她感觉到他的呼吸在头顶上方顿了一瞬,然后加重了。
他把她按进了床垫里。
橙花柠檬盖下来,像一整片花瓣雨倾覆。她被裹在里面,呼吸被一寸一寸替换成他的味道,后颈的腺体在发烫——身体在无耻贪婪地接收,吞咽着索取更多,明明昨天晚上它还在被太子取悦沉溺。
她故意释放更多信息素,在他快要最极致沉迷瞬间,她右手腕蜂鸟的纹路从皮肤下浮出来,淡金色,细微到几乎看不见。
她的手指颤抖着摩挲,顺着他的脊背滑到他后颈,指腹贴着他腺体上方的皮肤,轻轻按下去。
精神力裹着针尖刺向他后颈——极轻、极细,像一条蚕丝贴着皮肤滑下去。
针尖撞上合金壁垒,发出一声极高频的、几乎听不见的金属嘶鸣,整条精神链接在皮下剧烈震颤,像琴弦在断裂前最后一秒的哀鸣。

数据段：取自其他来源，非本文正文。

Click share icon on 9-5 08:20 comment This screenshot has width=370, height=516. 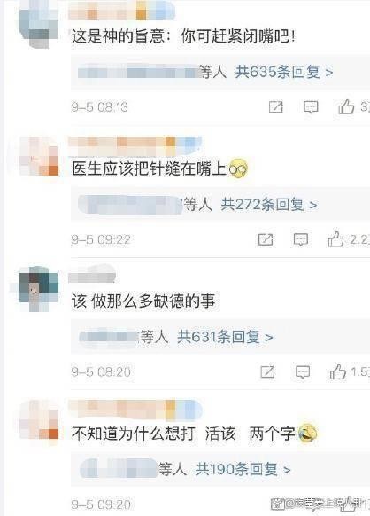pos(267,371)
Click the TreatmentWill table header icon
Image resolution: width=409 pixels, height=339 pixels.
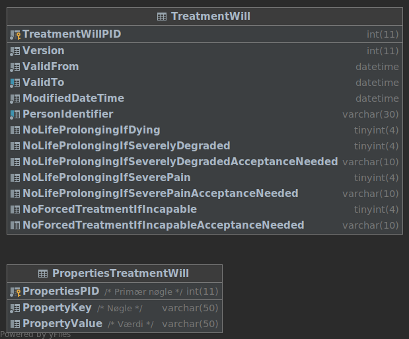pyautogui.click(x=162, y=17)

就在蜂鸟被弹开的同时,他后颈的肌肉收缩了一下,周身的橙花柠檬原来那层温吞的沉降骤然凝固,像花田里所有汁液同时倒流回根茎,甜被抽空,涩味漫上来,带着被冒犯后的凛冽。
他非常警觉。
沈知意的心脏从胸腔里弹起,怦怦撞上肋骨。肾上腺素涌出来,压过了一切。
他偏过头,嘴唇贴着她的耳廓,气息喷在她脆弱的耳垂。声音低哑,带着情欲未退的沙哑和一丝怀疑:
“乖乖,你在摸我的什么地方?”
她惊慌失措,胡乱牵起他的一只手,拉到自己后颈,把他的掌心贴在自己发烫的腺体上。
“……想让你摸摸这里。”她声音软得像化开的蜜,带着余韵未退的颤音,“你摸这里的时候,我好舒服……”
沈淮的呼吸明显停了,他的手掌贴着她的后颈,掌心下的腺体在突突跳动。
无花果的甜香缠着他的手腕,软塌塌,毫无保留,像被摸顺了毛的猫翻出肚皮。
他的瞳孔在那一瞬间放大了。金丝镜链剧烈晃动了一下,然后彻底静止了。
他低头看着她,她还仰起头,杏眼湿漉漉,声音娇滴滴……
那双桃花眼里涌上来什么东西,她从未见过。不是温柔,不是算计,不是掌控者欣赏猎物进笼的愉悦——那是某种更深层、他压了太久的东西,从裂缝里翻上来了。